Menurut Erick, ada fakta yang menyebut bahwa warga sudah melakukan komplain ke perusahaan selama empat tahun. Namun sampai saat ini belum ada titik penyelesaian yang baik.

Dia mencontohkan lahan milik Alamsyah yang sudah disampaikan sebelumnya melalui konferensi pers. Keluhan itu sudah pula disampaikan melalui mekanisme komplain RSPO. “Perusahaan melalui Pak Jailani itu paham dan mengetahui bahwa ada keliruan dalam pemetaan oleh staf PT. KPC saat pengukuran tanah Pak Alam,” jelasnya.

Erick juga angkat topi jika PT. KPC akan melakukan pendalaman soal kondisi air sungai di Suhaid yang terindikasi tercemar. Namun demikian, dia menyampaikan logika sederhana bahwa tidak mungkin masyarakat di beberapa desa meminta penyediaan air bersih kepada perusahan, jika kondisi air sungai masih baik seperti sebelum tahun 2007.

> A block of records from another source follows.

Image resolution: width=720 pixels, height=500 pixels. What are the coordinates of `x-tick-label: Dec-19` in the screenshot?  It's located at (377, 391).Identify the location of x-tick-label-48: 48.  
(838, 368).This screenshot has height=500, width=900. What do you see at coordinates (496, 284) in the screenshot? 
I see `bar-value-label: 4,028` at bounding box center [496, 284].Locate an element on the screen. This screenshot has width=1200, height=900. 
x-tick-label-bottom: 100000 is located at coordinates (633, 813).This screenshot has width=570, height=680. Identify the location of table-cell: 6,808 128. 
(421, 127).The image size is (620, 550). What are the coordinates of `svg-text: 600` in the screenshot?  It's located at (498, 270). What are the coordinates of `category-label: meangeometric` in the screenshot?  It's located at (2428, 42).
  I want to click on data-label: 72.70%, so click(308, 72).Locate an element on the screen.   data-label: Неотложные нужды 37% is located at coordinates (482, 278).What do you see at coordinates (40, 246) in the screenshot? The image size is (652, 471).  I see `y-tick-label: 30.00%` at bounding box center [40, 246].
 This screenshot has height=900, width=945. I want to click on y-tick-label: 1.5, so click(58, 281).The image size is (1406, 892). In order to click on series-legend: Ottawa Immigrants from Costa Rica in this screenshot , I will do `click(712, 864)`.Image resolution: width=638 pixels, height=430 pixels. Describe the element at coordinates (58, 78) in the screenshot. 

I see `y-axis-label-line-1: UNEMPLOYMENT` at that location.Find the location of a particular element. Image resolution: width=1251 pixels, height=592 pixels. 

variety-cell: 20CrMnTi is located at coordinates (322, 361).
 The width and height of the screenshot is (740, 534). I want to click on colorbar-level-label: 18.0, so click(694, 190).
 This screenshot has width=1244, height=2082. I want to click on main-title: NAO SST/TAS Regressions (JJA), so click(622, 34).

Begitu pula dengan lahan-lahan masyarakat, Erick mengatakan bahwa pendekatan dalam penyelesaian sengketa lahan baru dilakukan setelah warga komplain ke RSPO. Sebagai contoh lahan milik Alamsyah, H Rasid yang bersertifikat hak milik, dan lahan milik Saudi.

“Perusahaan baru bereaksi setelah adanya komplain yang masuk ke RSPO. Padahal, masyarakat telah meyampaikan masalahnya ke perusahan jauh sebelum mereka kompalin ke RSPO. Jadi, apapun yang dilakukan perusahaan, kita apresiasi meski sudah lambat dan terkesan mengabaikan,” kata Erick.

Erick juga menegaskan bahwa pihaknya tidak anti investasi. “Kami hanya tidak senang jika investasi tidak memperhatikan secara serius dampak sosial dan lingkungan sebagai akibat dari alih fungsi lahan yang dilakukan korporasi,” kuncinya.